━━ INPUT ━━
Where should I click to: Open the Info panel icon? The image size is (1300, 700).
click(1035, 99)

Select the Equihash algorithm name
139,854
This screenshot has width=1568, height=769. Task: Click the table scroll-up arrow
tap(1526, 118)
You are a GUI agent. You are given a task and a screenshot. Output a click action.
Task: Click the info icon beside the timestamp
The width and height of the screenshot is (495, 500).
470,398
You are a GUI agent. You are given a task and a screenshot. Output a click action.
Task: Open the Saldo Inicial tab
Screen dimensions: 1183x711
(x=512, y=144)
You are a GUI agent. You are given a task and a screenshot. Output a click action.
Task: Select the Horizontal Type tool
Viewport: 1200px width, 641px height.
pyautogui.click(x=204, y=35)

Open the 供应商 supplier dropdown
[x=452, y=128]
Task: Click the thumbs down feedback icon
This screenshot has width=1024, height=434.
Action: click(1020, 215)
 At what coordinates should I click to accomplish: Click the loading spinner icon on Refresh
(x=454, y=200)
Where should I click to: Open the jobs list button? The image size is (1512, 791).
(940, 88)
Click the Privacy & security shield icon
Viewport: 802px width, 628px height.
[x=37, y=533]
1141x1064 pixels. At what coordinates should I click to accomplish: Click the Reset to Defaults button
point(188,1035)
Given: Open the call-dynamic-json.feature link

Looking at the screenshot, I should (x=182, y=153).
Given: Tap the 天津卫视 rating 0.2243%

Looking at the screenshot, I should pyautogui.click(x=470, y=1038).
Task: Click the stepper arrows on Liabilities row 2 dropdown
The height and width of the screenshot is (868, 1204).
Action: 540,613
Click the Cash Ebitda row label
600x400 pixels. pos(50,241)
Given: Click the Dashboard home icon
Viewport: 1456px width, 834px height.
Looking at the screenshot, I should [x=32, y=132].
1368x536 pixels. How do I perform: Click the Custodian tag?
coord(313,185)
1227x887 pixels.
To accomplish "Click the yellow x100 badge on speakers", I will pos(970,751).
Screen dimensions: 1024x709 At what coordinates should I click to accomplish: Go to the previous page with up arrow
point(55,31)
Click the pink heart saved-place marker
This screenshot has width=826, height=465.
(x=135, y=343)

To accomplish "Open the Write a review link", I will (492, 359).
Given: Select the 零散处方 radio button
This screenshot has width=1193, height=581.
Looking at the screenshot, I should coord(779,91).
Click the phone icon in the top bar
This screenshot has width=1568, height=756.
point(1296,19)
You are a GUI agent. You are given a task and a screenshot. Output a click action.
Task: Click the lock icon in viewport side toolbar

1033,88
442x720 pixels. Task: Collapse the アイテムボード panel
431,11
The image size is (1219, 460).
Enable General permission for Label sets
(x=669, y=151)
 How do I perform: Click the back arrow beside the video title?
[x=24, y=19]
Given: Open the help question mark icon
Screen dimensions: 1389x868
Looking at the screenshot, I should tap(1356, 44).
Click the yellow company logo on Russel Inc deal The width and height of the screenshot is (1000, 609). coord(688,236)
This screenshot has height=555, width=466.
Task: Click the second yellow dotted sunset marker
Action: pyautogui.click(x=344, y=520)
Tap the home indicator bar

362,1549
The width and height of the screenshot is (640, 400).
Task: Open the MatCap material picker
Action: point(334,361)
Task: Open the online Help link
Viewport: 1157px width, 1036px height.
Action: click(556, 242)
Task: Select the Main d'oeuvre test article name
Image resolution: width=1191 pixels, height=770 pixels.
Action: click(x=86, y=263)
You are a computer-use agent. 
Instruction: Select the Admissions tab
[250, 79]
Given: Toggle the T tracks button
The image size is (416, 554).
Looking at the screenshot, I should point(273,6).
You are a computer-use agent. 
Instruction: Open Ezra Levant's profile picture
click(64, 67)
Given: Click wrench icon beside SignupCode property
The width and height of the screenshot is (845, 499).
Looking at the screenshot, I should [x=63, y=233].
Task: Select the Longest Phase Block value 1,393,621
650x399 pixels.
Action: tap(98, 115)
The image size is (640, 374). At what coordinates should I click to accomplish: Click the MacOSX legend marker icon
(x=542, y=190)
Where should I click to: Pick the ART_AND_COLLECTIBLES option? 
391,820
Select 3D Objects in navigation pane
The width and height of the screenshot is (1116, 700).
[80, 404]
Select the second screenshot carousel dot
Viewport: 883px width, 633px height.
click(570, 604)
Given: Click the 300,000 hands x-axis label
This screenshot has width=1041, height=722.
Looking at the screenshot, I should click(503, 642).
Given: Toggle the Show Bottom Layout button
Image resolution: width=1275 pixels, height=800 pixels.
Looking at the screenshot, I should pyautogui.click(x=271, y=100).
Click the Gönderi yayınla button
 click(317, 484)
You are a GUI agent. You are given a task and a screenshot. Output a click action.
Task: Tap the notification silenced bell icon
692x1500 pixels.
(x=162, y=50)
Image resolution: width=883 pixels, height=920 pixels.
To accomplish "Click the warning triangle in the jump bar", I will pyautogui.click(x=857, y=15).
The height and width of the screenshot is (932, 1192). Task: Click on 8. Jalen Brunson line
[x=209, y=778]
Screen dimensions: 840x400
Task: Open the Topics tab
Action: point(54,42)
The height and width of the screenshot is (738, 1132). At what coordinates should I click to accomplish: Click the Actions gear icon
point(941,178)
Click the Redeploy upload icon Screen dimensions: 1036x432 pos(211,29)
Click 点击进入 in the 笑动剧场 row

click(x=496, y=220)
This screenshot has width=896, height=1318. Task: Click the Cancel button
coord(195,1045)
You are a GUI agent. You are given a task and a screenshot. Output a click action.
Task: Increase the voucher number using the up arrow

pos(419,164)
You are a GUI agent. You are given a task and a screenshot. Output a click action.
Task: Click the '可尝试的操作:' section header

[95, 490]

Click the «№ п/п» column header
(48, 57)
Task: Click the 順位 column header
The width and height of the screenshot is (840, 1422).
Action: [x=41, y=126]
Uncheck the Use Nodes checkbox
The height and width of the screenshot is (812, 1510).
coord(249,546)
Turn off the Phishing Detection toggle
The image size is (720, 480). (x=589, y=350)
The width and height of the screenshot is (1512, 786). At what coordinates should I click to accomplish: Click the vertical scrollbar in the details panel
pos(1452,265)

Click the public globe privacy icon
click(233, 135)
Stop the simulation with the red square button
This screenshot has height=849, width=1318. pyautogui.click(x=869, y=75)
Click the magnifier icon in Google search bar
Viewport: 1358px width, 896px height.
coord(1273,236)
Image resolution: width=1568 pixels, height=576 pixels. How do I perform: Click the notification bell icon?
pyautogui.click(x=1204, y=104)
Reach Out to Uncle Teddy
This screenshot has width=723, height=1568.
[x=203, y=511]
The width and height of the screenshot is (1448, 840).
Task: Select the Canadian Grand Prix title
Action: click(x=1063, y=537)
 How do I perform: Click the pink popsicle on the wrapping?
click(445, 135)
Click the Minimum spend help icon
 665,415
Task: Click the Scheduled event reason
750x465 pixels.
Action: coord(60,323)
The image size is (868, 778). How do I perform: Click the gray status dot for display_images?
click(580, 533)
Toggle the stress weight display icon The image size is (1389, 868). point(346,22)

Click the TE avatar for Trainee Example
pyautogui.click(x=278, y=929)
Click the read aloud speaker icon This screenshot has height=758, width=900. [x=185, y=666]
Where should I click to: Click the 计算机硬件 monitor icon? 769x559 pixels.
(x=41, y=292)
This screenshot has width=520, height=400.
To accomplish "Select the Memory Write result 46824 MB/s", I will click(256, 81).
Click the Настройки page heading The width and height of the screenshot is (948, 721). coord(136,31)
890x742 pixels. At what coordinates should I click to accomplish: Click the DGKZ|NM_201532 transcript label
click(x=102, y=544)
━━━
◆ THE PROBLEM
Reproduce, word for word and in full, only the lines above that start at the line with "The image size is (416, 554)." and run through the line with "Click the Redeploy", both ends included.

◆ ANSWER FOR THE TASK
The image size is (416, 554).
Looking at the screenshot, I should point(273,6).
You are a computer-use agent. 
Instruction: Open Ezra Levant's profile picture
click(64, 67)
Given: Click wrench icon beside SignupCode property
The width and height of the screenshot is (845, 499).
Looking at the screenshot, I should [x=63, y=233].
Task: Select the Longest Phase Block value 1,393,621
650x399 pixels.
Action: tap(98, 115)
The image size is (640, 374). At what coordinates should I click to accomplish: Click the MacOSX legend marker icon
(x=542, y=190)
Where should I click to: Pick the ART_AND_COLLECTIBLES option? 
391,820
Select 3D Objects in navigation pane
The width and height of the screenshot is (1116, 700).
[80, 404]
Select the second screenshot carousel dot
Viewport: 883px width, 633px height.
click(570, 604)
Given: Click the 300,000 hands x-axis label
This screenshot has width=1041, height=722.
Looking at the screenshot, I should click(503, 642).
Given: Toggle the Show Bottom Layout button
Image resolution: width=1275 pixels, height=800 pixels.
Looking at the screenshot, I should pyautogui.click(x=271, y=100).
Click the Gönderi yayınla button
 click(317, 484)
You are a GUI agent. You are given a task and a screenshot. Output a click action.
Task: Tap the notification silenced bell icon
692x1500 pixels.
(x=162, y=50)
Image resolution: width=883 pixels, height=920 pixels.
To accomplish "Click the warning triangle in the jump bar", I will pyautogui.click(x=857, y=15).
The height and width of the screenshot is (932, 1192). Task: Click on 8. Jalen Brunson line
[x=209, y=778]
Screen dimensions: 840x400
Task: Open the Topics tab
Action: point(54,42)
The height and width of the screenshot is (738, 1132). At what coordinates should I click to accomplish: Click the Actions gear icon
point(941,178)
Click the Redeploy upload icon Screen dimensions: 1036x432 pos(211,29)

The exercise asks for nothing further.